▶ **PROBLEM DETAILS**
Display every line from the items below that contains the string "text". Letter case matters.

[START OF AVAILABLE DATA]

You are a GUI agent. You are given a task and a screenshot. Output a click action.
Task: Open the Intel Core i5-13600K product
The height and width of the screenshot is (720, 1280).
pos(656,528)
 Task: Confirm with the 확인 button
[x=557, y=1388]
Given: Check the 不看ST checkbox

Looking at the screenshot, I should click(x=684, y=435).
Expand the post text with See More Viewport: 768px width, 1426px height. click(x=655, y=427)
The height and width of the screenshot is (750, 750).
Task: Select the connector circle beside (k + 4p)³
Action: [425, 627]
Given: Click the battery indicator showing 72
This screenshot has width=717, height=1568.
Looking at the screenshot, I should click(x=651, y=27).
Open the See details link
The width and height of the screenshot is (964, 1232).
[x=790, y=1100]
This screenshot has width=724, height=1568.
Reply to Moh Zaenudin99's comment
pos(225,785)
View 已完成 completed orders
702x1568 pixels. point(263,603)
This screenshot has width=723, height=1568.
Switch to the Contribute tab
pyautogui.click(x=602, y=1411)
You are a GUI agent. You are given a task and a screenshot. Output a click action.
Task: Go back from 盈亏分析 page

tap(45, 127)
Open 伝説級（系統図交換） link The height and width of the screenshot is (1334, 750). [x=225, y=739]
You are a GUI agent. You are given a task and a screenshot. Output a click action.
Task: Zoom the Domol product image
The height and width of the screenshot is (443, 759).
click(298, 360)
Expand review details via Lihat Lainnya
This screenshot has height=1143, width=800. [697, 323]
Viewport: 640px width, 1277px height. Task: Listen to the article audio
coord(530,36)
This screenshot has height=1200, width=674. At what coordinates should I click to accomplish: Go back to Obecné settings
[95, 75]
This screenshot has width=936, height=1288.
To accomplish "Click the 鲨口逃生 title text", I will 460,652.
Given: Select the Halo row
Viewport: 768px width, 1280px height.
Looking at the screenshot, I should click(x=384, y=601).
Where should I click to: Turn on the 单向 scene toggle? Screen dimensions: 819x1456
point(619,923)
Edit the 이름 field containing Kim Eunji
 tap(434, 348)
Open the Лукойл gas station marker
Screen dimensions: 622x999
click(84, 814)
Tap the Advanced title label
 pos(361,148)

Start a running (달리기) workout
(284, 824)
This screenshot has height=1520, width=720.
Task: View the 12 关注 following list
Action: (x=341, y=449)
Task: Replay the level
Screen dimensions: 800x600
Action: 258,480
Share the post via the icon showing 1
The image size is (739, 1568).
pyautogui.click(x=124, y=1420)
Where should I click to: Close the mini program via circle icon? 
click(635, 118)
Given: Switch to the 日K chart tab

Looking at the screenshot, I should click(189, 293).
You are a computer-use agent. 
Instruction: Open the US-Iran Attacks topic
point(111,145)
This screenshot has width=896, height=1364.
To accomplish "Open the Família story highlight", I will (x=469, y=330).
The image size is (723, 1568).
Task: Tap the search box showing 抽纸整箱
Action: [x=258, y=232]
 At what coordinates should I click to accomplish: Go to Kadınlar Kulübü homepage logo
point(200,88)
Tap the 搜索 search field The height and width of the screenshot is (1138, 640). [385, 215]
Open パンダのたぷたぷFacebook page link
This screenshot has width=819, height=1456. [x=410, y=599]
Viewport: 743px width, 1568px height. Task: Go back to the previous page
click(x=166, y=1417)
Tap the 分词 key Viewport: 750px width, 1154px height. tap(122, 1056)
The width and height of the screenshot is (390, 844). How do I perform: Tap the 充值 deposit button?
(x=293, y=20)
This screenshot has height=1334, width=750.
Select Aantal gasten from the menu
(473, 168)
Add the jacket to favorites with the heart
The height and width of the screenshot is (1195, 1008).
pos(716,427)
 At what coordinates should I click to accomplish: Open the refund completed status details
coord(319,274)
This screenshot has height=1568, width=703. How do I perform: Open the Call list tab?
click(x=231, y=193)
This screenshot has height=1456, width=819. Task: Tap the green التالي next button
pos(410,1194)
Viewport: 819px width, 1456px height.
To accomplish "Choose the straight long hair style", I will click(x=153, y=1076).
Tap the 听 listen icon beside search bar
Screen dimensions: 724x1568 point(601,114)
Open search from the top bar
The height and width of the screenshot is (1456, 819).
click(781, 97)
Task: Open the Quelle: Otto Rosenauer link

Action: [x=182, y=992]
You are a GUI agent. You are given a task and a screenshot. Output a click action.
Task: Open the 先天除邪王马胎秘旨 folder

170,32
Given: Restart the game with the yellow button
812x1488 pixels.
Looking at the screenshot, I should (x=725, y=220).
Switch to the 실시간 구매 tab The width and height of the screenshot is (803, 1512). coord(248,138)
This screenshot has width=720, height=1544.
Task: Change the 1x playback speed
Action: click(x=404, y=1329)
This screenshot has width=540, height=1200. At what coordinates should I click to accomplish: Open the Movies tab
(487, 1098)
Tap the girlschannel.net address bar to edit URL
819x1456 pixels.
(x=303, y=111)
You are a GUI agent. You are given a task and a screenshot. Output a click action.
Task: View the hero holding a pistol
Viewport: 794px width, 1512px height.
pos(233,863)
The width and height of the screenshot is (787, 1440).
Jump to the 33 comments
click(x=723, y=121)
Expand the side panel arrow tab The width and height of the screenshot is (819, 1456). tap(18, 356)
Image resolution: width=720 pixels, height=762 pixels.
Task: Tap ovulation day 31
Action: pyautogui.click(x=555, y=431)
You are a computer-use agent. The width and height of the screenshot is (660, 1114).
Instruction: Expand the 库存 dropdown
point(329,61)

[END OF AVAILABLE DATA]

▶ **COMPLETE RESPONSE**
Expand the post text with See More Viewport: 768px width, 1426px height. click(x=655, y=427)
To accomplish "Click the 鲨口逃生 title text", I will 460,652.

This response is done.